There's a slight performance penalty to checking the buffered records count or bytesize, so this controls how often this is polled in order to mitigate the penalty. This value is usually not necessary to set as the default is dynamically adjusted to check reasonably often.
# How to use
Manage this setting using Meltano UI, meltano config
, or an environment variable:
meltano config target-postgres set batch_detection_threshold 1000
export TARGET_POSTGRES_BATCH_DETECTION_THRESHOLD=100
# State Support
- Name:
state_support
- Environment variable:
TARGET_POSTGRES_STATE_SUPPORT
- Default:
true
Whether the Target should emit STATE
messages to stdout for further consumption.
In this mode, which is on by default, STATE messages are buffered in memory until all the records that occurred before them are flushed according to the batch flushing schedule the target is configured with.
# How to use
Manage this setting using Meltano UI, meltano config
, or an environment variable:
meltano config target-postgres set state_support false
export TARGET_POSTGRES_STATE_SUPPORT=false
# Add Upsert Indexes
- Name:
add_upsert_indexes
- Environment variable:
TARGET_POSTGRES_ADD_UPSERT_INDEXES
- Default:
true
Whether the Target should create column indexes on the important columns used during data loading.
These indexes will make data loading slightly slower but the deduplication phase much faster.
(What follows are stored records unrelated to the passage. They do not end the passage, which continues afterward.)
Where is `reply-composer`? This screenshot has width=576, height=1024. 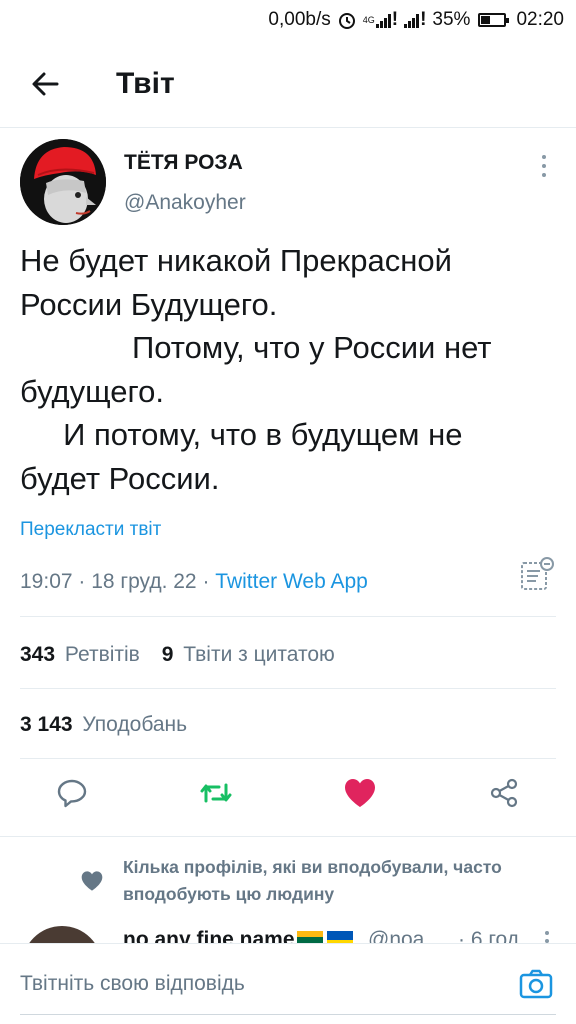 reply-composer is located at coordinates (288, 984).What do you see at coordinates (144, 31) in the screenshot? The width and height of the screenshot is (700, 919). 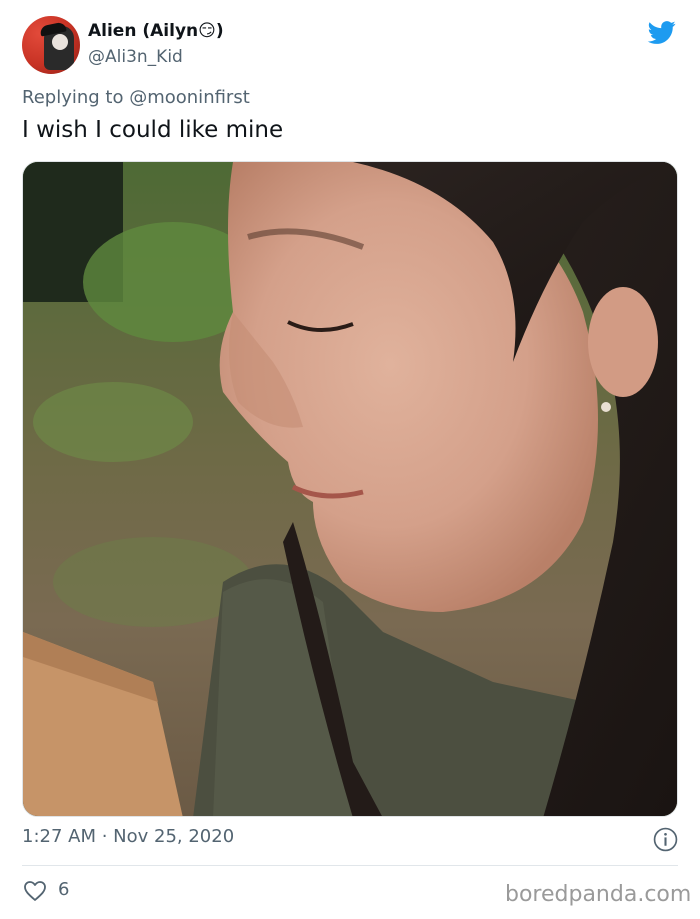 I see `display-name-text: Alien (Ailyn` at bounding box center [144, 31].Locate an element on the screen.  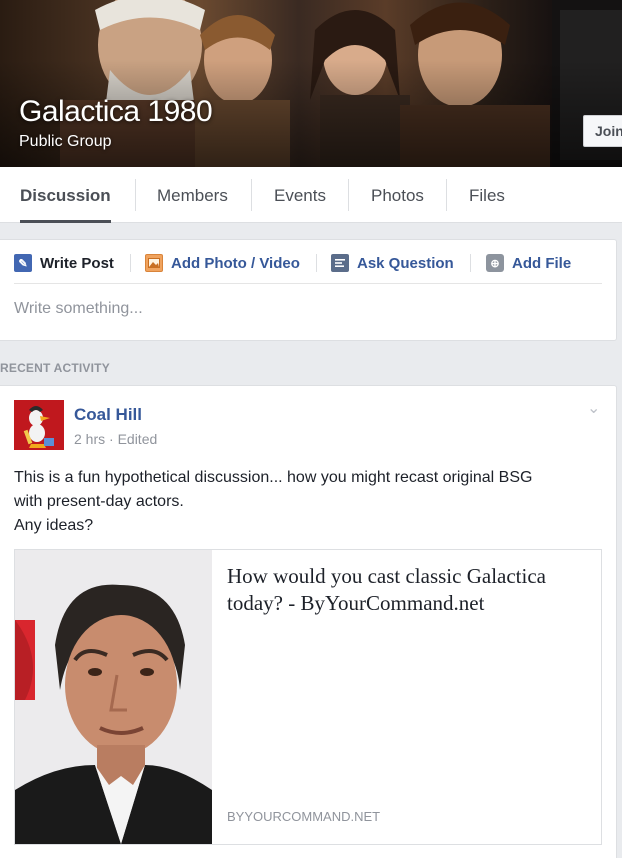
tab-discussion: Discussion is located at coordinates (66, 195).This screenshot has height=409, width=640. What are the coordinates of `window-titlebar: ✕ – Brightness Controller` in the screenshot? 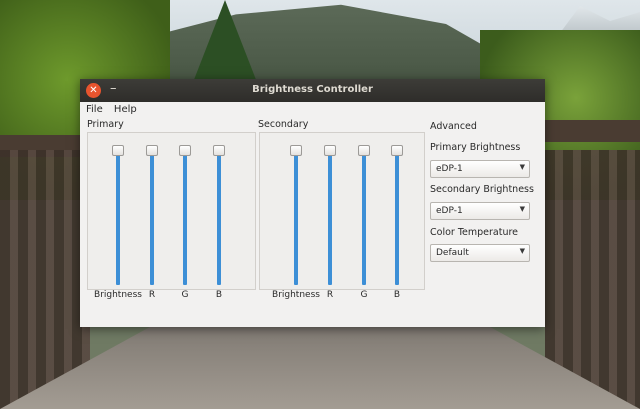 It's located at (312, 90).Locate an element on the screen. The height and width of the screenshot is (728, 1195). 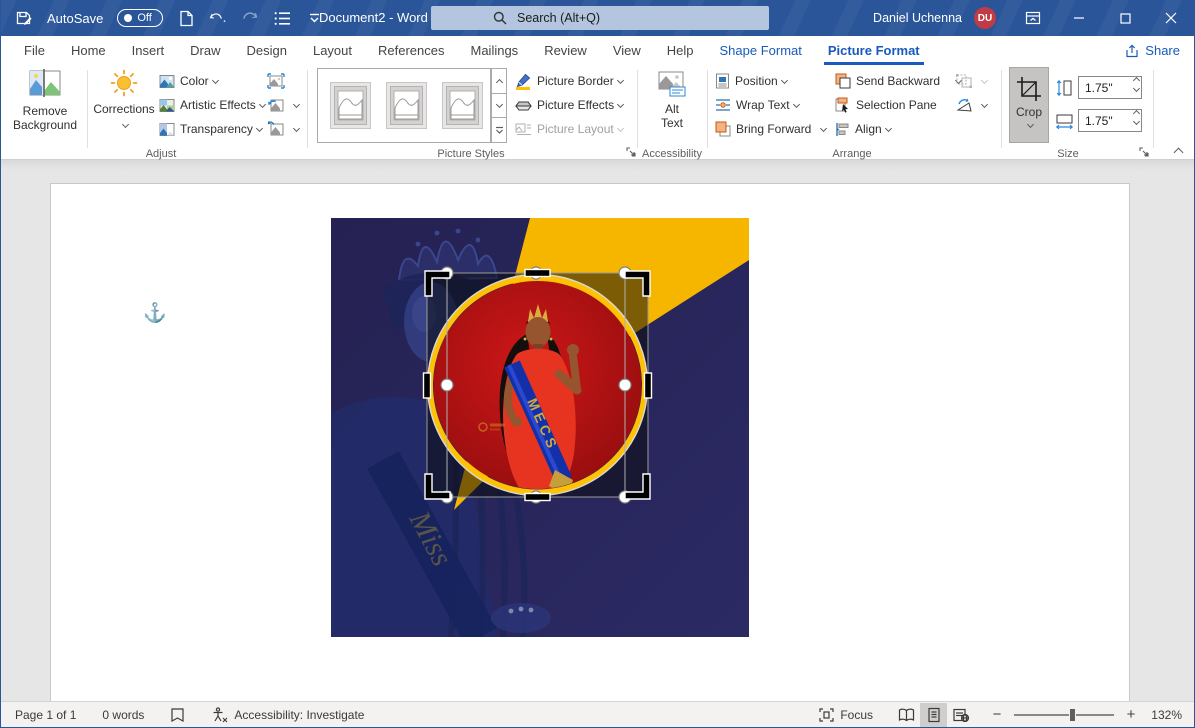
change-picture-button is located at coordinates (284, 105).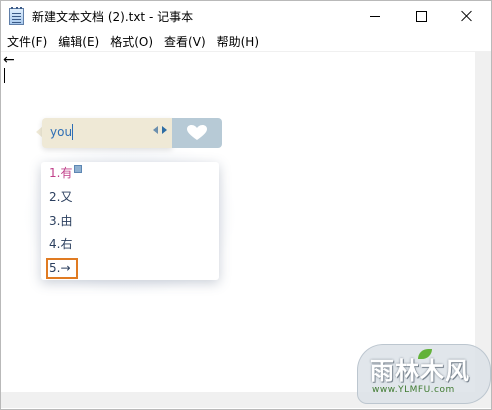  I want to click on candidate-4: 4.右, so click(60, 244).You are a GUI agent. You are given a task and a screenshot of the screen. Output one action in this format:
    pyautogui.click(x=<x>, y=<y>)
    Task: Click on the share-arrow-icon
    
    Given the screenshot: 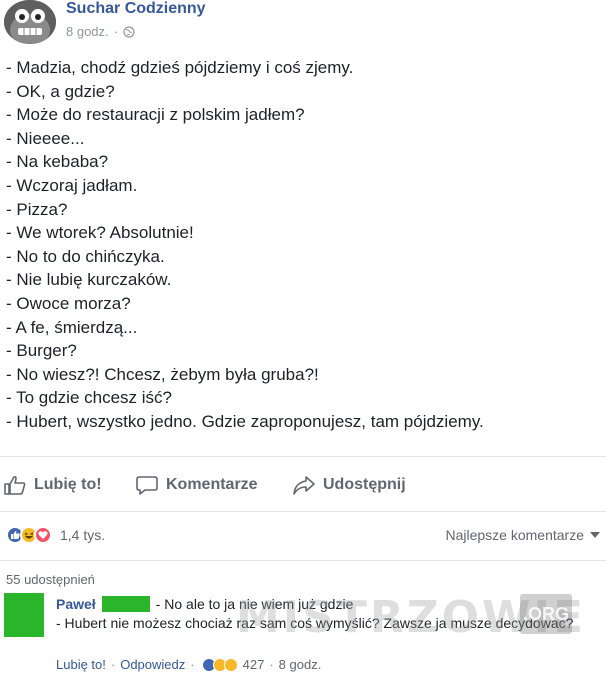 What is the action you would take?
    pyautogui.click(x=304, y=486)
    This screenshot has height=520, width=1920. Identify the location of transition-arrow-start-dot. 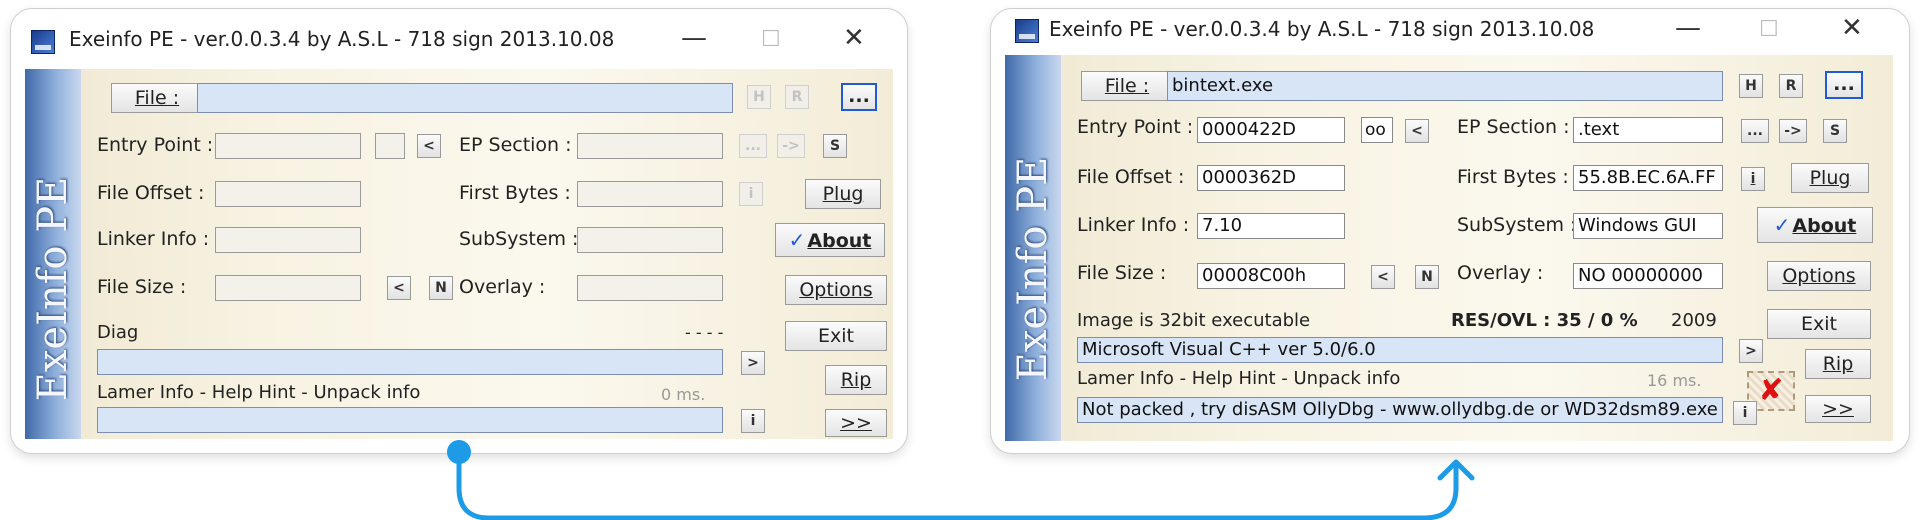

Defaults to on for better baseline performance.
# How to use
Manage this setting using Meltano UI, meltano config
, or an environment variable:
meltano config target-postgres set add_upsert_indexes false
export TARGET_POSTGRES_ADD_UPSERT_INDEXES=false
# Before Run SQL
- Name:
before_run_sql
- Environment variable:
TARGET_POSTGRES_BEFORE_RUN_SQL
Raw SQL statement(s) to execute as soon as the connection to Postgres is opened by the target. Useful for setup like SET ROLE
or other connection state that is important.
# How to use
Manage this setting using Meltano UI, meltano config
, or an environment variable:
meltano config target-postgres set before_run_sql <sql>
export TARGET_POSTGRES_BEFORE_RUN_SQL=<sql>
# After Run SQL
- Name:
after_run_sql
- Environment variable:
TARGET_POSTGRES_AFTER_RUN_SQL
Raw SQL statement(s) to execute as soon as the connection to Postgres is opened by the target. Useful for setup like SET ROLE
or other connection state that is important.
# How to use
Manage this setting using Meltano UI, meltano config
, or an environment variable:
meltano config target-postgres set after_run_sql <sql>
export TARGET_POSTGRES_AFTER_RUN_SQL=<sql>
# Troubleshooting
# Error: psycopg2.ProgrammingError: syntax error at or near "-"
This error message indicates that the extractor you are using this loader with generates
stream names that include the source database schema in addition to the table name: <schema>-<table>
, e.g. public-accounts
.
This is not supported by this variant of target-postgres
.
Instead, use the transferwise
variant which was made to be used with extractors that behave this way.
# Error: pg_config executable not found
or libpq-fe.h: No such file or directory
This error message indicates that the libpq
dependency is missing.
To resolve this, refer to the "Dependencies" section above.